The deep structure of continental detachment faults remains debated. Thermo-mechanical models generate detachments that either transect the lithosphere or become distributed shear zones in the mid-lower crust, depending on prescribed thermo-rheological conditions. However, these geometries and prescribed conditions remain little constrained by geology-based reconstructions. We present stepwise, balanced reconstructions of a 160 km-long cross-section through two detachment faults in the southwest USA. Reconstructions form the basis of iteratively improved 2D forward thermo-kinematic numerical simulations of detachment fault slip, footwall exhumation, heat advection, and footwall zircon (U-Th)/He cooling ages. Thermo-kinematic model solutions are calibrated iteratively against surface heat flow, pre- and post-extensional geotherms, inferred Moho temperatures, and thermochronometric data from one detachment footwall. Best-fit models predict the thermal and geometric evolution of the crust and detachments, respectively, during extension. The detachment initially rooted into a mid-crustal shear zone (~7.5–12 km depth) and was probably delocalized in the deep middle crust (>12–15 km). The maximum principal stress was likely non-vertical in the middle crust at detachment initiation, possibly due to mantle upwelling. Our reconstructions suggest that the upper crust and lower crust-mantle lithosphere were decoupled by a weak, mid-crustal layer during early detachment faulting. The weak layer was thinned, cooled, partially embrittled, and therefore strengthened by continued detachment slip. This increased lithospheric mechanical coupling and caused the locus of upper-crustal extension to shift. Thinning of a weak mid-crustal layer, as is thought to precede coupled hyperextension and mantle exhumation during rifting, was mostly complete in our study area by ~7–6 Ma.

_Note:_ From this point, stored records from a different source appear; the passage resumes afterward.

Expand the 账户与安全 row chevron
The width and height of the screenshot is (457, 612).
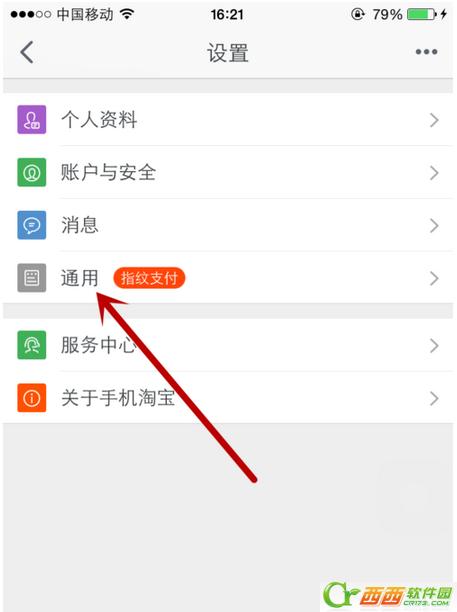[x=434, y=173]
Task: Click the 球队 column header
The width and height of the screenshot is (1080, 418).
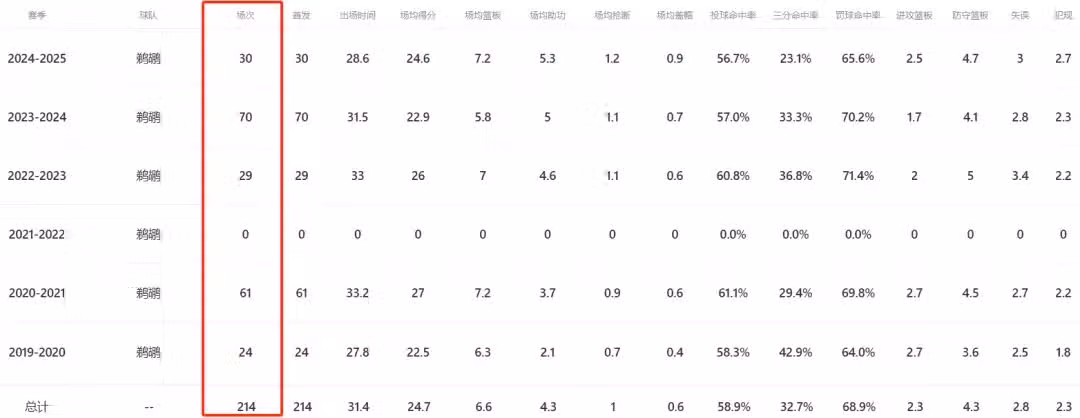Action: [x=149, y=17]
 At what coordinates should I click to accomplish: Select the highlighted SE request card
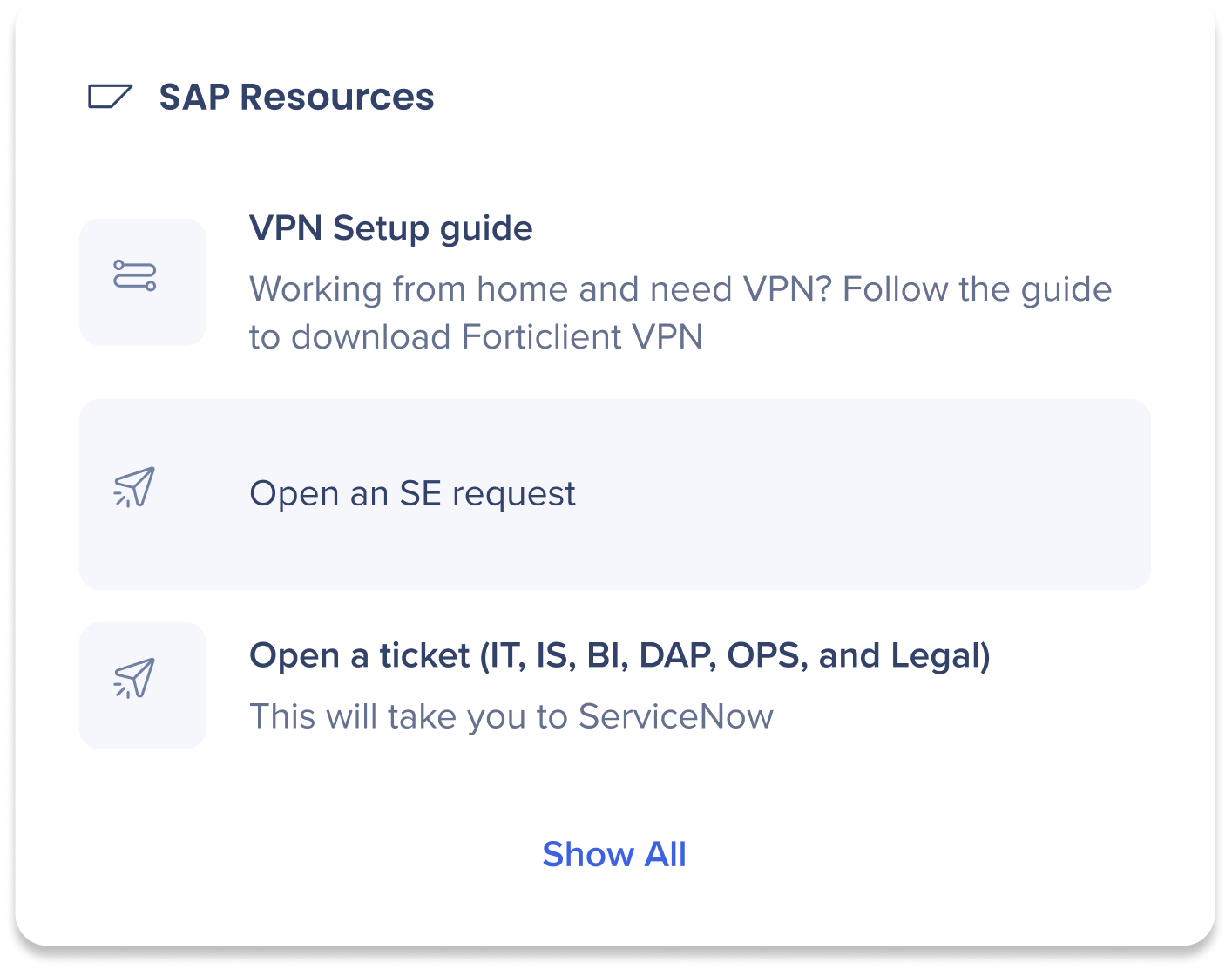pos(615,492)
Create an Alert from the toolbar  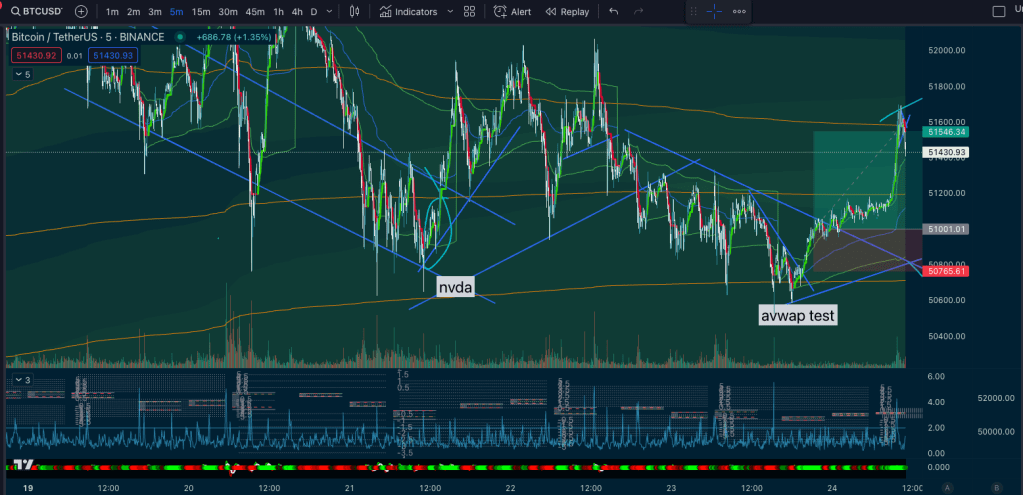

大陆脱离断层的深层结构仍存在争议。根据规定的热流变条件，热力学模型会产生横穿岩石圈或成为中下地壳分布的剪切带的分离现象。但是，这些几何形状和规定的条件仍然很少受到基于地质的重建的约束。我们通过美国西南部的两个脱离断层，逐步，平衡地重建了一条160公里长的断面。重建构成了迭代改进的二维正向热运动数值模拟的基础，该二维模拟是分离断层滑动，下盘挖掘，热对流和下盘锆石（U-Th）/ He冷却年龄的模拟。热运动模型解决方案针对地表热流，延伸前和延伸后的地热进行了迭代校准，推算出莫霍面温度，并从一个拆卸下垫板测得的热力计时数据。最佳拟合模型分别预测延伸过程中地壳和分离的热演化和几何演化。分离最初扎根于中地壳剪切带（约7.5–12 km的深度），并且可能在深部中地壳（> 12–15 km）中散布了。在剥离开始时，中地壳的最大主应力可能是非垂直的，这可能是由于地幔上涌所致。我们的重建结果表明，在早期脱离断层期间，上地壳和下地壳-幔幔岩石圈被弱的中地壳层解耦。薄弱的层变薄，冷却，部分变脆，因此通过持续的剥离滑移而得到加强。这增加了岩石圈的机械耦合，并导致上地壳伸展的轨迹发生偏移。在我们的研究区域中，薄弱的中壳薄层的变薄（通常被认为是在裂谷过程中伴随着过度的扩张和地幔发掘而来）在我们的研究区域中大约在7-6 Ma时就完成了。